Data analysis and machine learning approaches for time series pre- and post- processing pipelines
Egilea:
Zuzendariak: Marco Quartulli (Vicomtech) Basilio Sierra Araujo (Unibertsitatea)
Unibertsitatea: UPV-EHU
Data: 20.05.2022
In the industrial domain, different kinds of sensor devices capture data continuously and constantly monitor the operation of the machines in real-time. The cost and size of sensor have reduced dramatically in recent years, making the digitisation of machines and processes affordable. In the context of the Industrial Internet of Things IIoT concerns come from both the large quantity and the sometimes low quality of data that it is typically messy, as observations can be noisy, missing or lost in communications. These limitations can lead to results that negatively impact business decisions.

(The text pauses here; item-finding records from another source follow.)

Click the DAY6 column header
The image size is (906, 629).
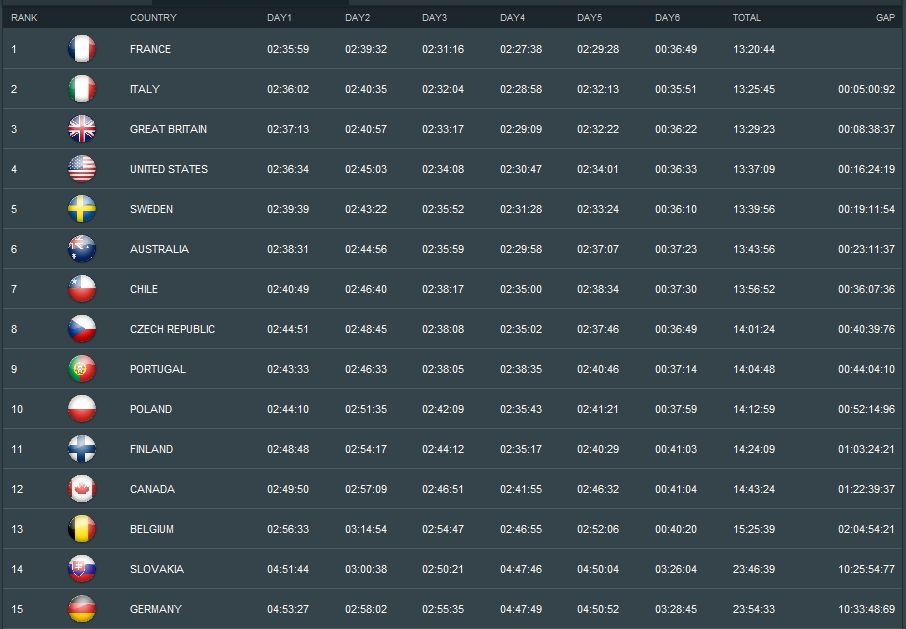point(667,18)
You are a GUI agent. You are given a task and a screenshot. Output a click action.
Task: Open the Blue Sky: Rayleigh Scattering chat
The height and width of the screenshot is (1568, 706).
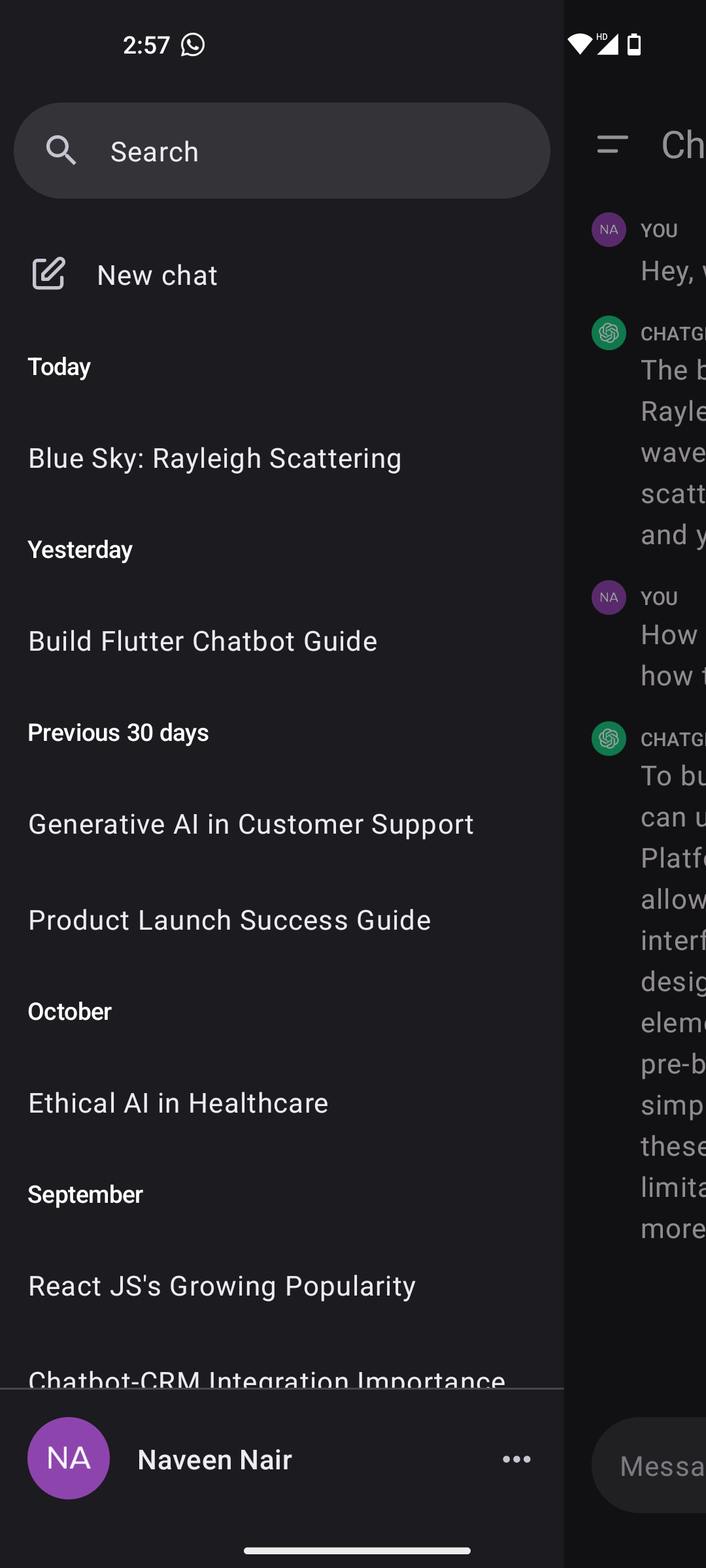coord(214,457)
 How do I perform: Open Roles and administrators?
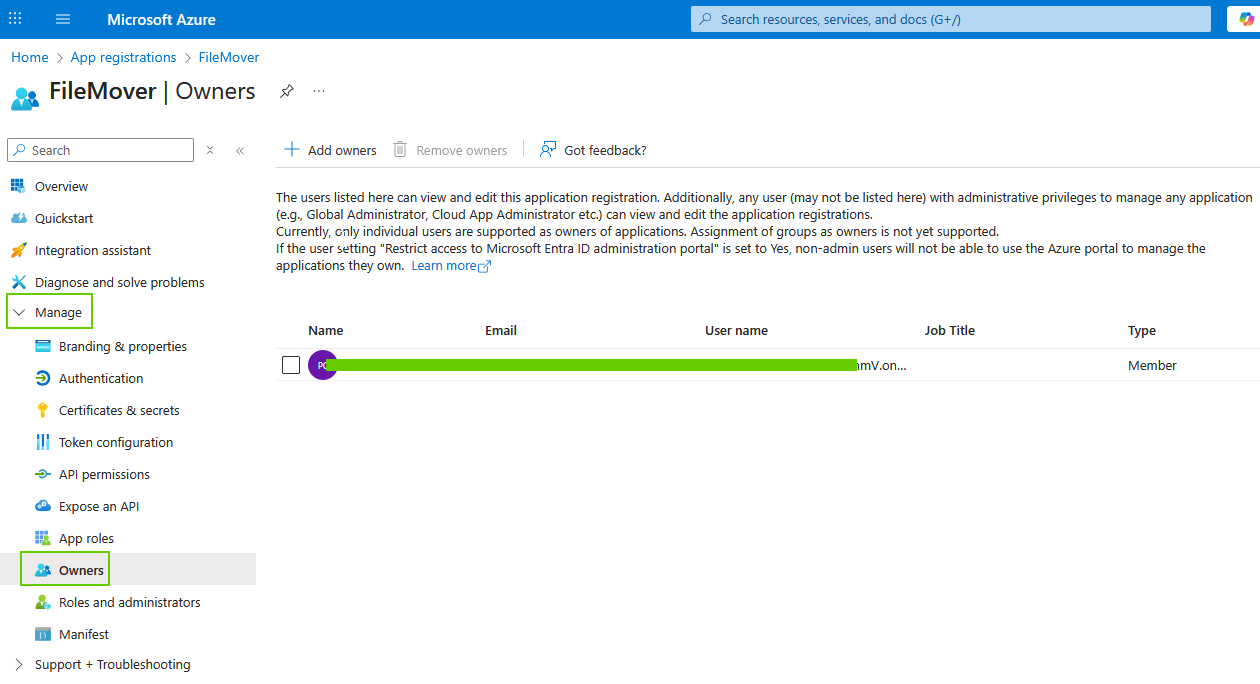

This research focuses on time series data, which poses unique challenges due to the need to properly take into account autocorrelation, trends, seasonality, and gaps. Moreover, as time series data is often continuously generated, it is important that cleaning algorithms support near real-time operation. Furthermore, as the data evolves, the cleaning strategy needs to change in an adaptive and incremental way, in order to avoid having to start the cleaning process from scratch each time.

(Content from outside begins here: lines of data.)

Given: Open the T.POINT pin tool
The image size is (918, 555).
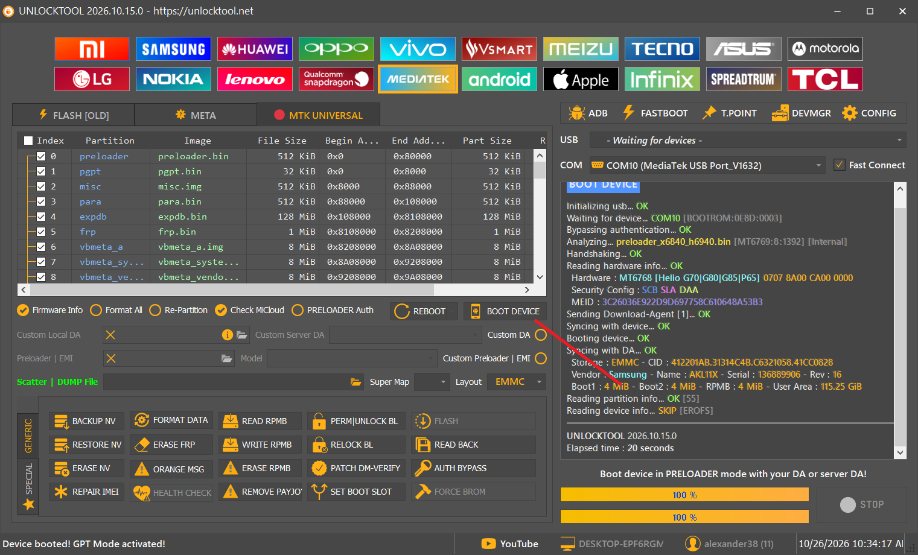Looking at the screenshot, I should tap(729, 113).
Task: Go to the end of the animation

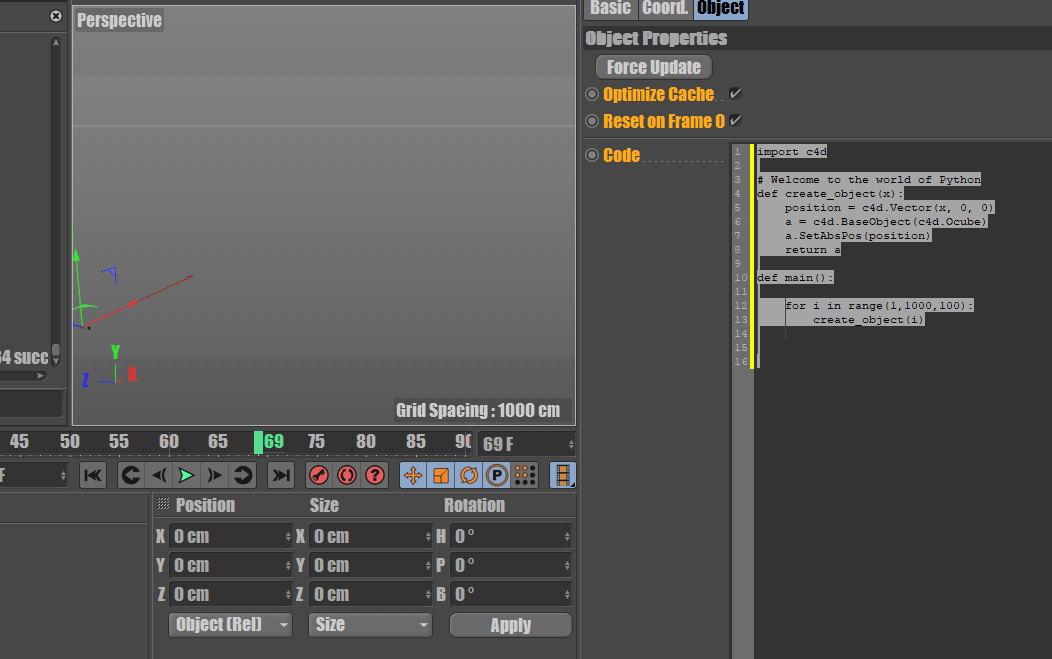Action: 282,475
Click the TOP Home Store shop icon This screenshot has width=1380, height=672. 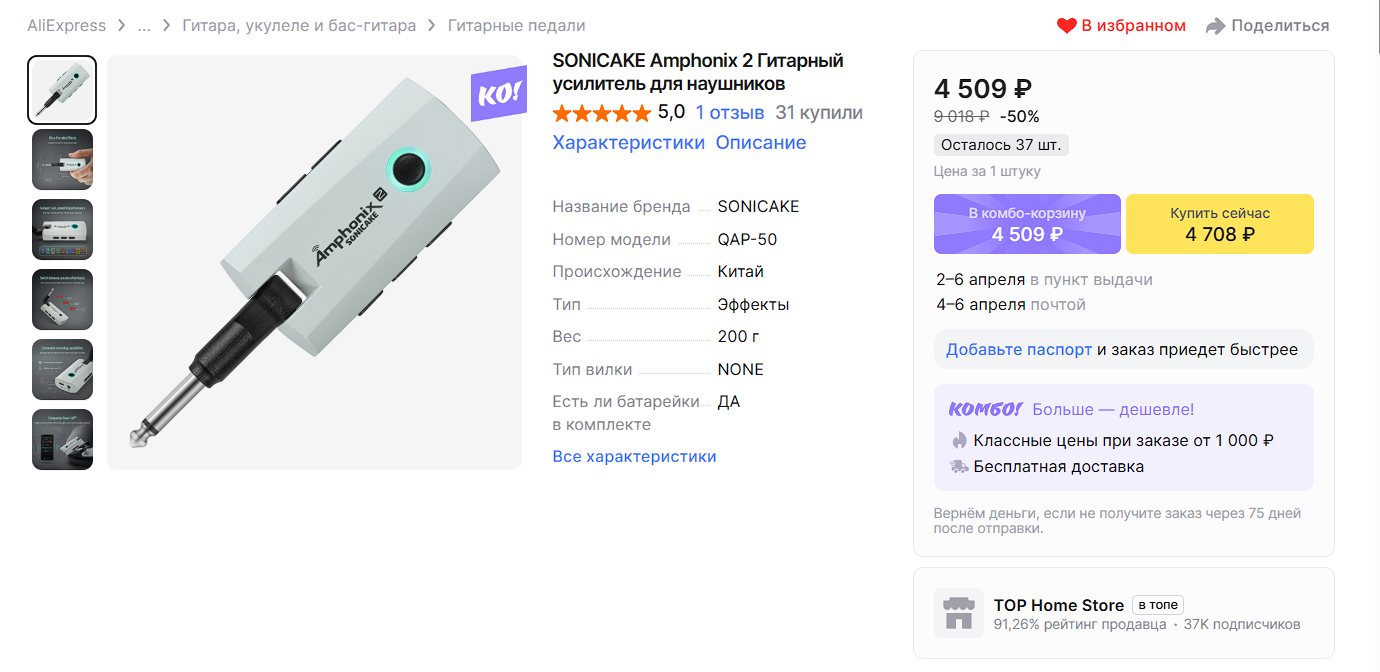[x=959, y=613]
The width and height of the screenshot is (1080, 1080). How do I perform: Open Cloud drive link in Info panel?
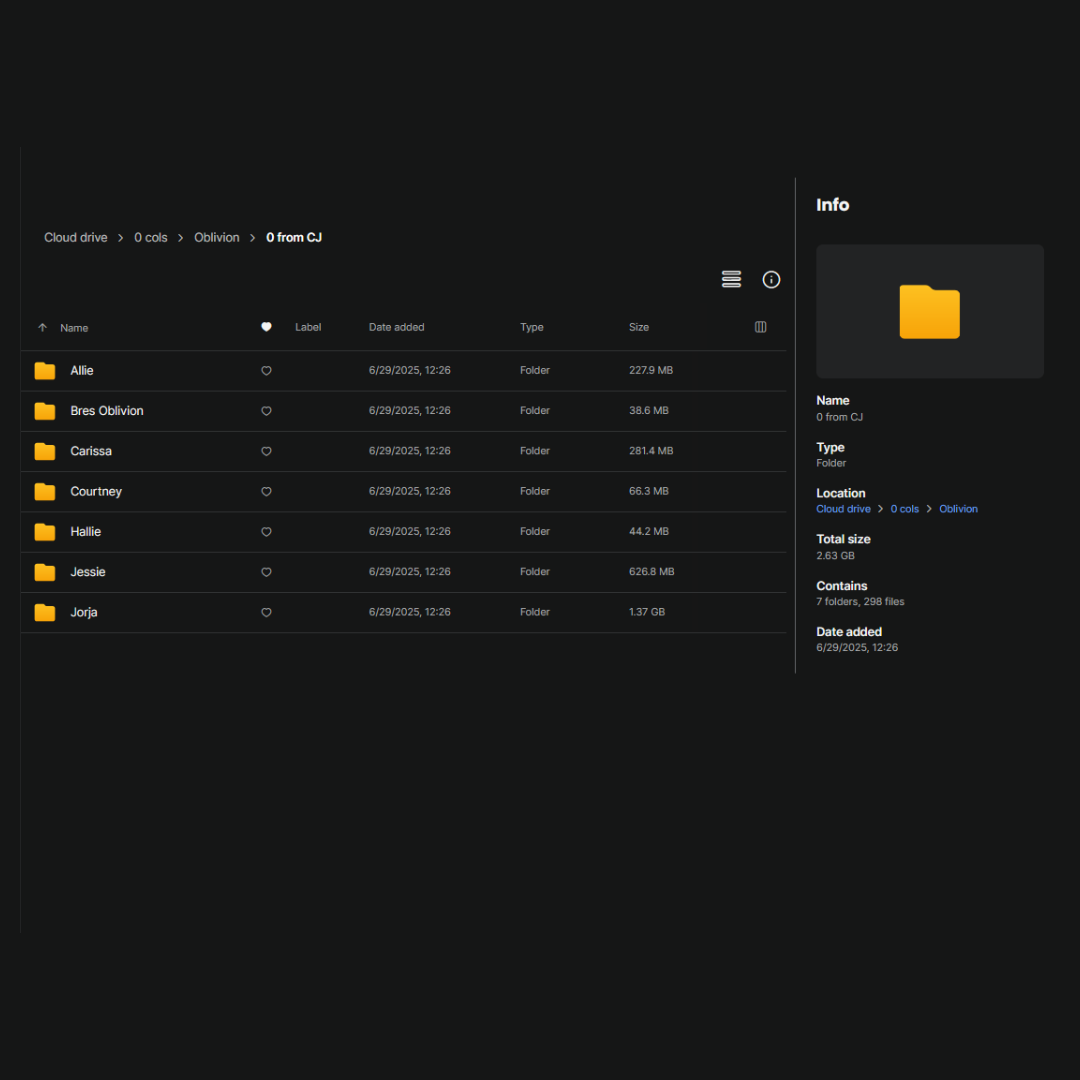click(x=843, y=509)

The objective of this thesis is to verify the possibility of applying machine learning-inspired process flows to data pre-processing steps. For that purpose, this work proposes methods that are capable of selecting optimal pre-processing strategies and providing insight into the errors made. The proposed methods generate pre- and post-processing models which are trained using available historical data, by minimising empirical loss functions.
Specifically, this dissertation studies time series compression, feature joining, observation imputation and surrogate model generation processes. In each of them, the optimal selection and combination of multiple strategies is pursued. This approach is defined according to data characteristics and user-defined system properties and limitations.

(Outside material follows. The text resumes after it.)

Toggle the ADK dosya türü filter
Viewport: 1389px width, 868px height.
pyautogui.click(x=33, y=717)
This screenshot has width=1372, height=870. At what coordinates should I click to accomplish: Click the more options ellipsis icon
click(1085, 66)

The general results indicate that the proposed approach identifies optimal pre- and post-processing strategies for univariate time series on a window-by-window basis, showing its capability to adapt to the current signal window. Specific details of the data generation process, of the dependency on other internal or external variables, or even of noise can affect the pre-processing selection results. Controlling the error in the process is critical in order to detect model drifts and, as a consequence, to retrain the generated model to maintain data quality. Implementation results have allowed ensuring data quality control in real-world project scenarios.